SANTA FE, N.M. (AP) — Negotiations between tribes and New Mexico over new gambling compacts could have a significant effect on tribal education.
Tribes and pueblos in New Mexico say revenue from their casinos has been crucial in developing scholarship programs and boosting graduation rates. Several pueblos in the state have been putting more gambling funds each year into college scholarships, the Santa Fe New Mexican reported Saturday (http://bit.ly/14koA4H).
Leaders of the Pojoaque (poh-WAH’-kay) Pueblo, which operates two casinos north of Santa Fe, said their scholarship program is why the tribe’s graduation rate is currently 85 percent, compared with 50 percent a decade ago. According to the pueblo, 44 scholarship students have graduated from college since 2006. The tribe only graduates six high school students a year.
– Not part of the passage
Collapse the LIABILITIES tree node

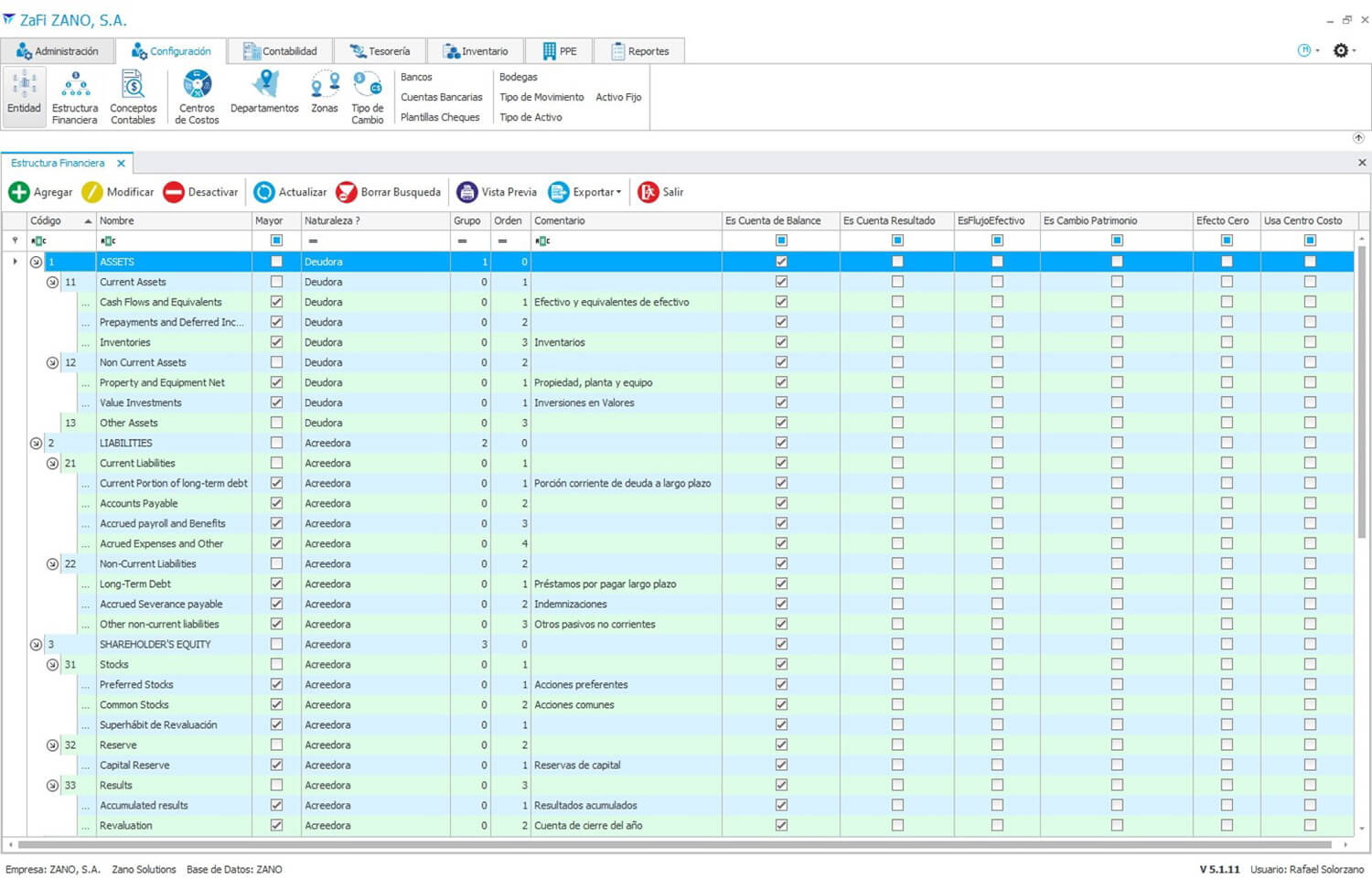point(36,443)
George Rivera, who recently stepped down as the pueblo’s governor, said the program is now in its 25th year. The growing scholarship program has turned the “conversation from ‘Am I going to graduate high school?’ to ‘What college will I attend?,’ ” he said.
Felicia Rivera, head of Pojoaque’s education program, said the $1.5 million set aside for college scholarships each year comes from gambling. Students can receive a full ride and potentially graduate debt-free.
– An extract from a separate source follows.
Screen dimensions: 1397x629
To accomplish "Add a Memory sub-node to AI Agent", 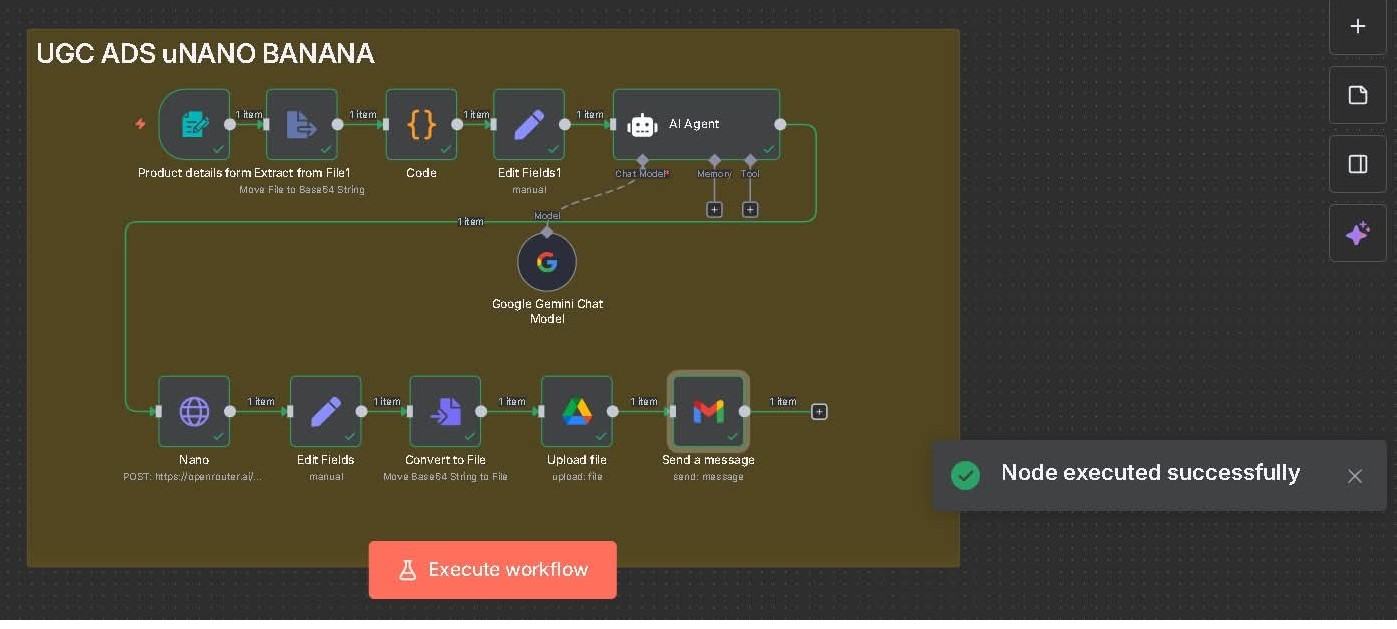I will point(714,210).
The tribe intends to keep the momentum going, Rivera said. “Our intention is to keep supporting the education department with gaming revenues,” she said.
Gambling enterprises have been a source of contention between some tribes and the state. The Pojoaque Pueblo and Gov. Susana Martinez‘s administration have failed to agree on a new gambling compact to replace one set to expire this summer. The pueblo sued the state in December 2013.
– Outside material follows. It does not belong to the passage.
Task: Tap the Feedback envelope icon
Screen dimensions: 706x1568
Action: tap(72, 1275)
Issues between the sides have included the tribe’s proposed provisions to halt payments to the state, lower the gambling age to 18 from 21 and allow alcohol to be served in gambling areas. The pueblo’s lawsuit also alleged Martinez’s administration wanted to raise how much money the tribe paid the state.
The pueblo attempted to negotiate with the federal government instead. The state, in turn, sued the U.S. Interior Department. A federal judge sided with the state and agreed the pueblo was illegally preventing the state from approving a compact. The Interior Department and the pueblo both filed notices of appeal last month.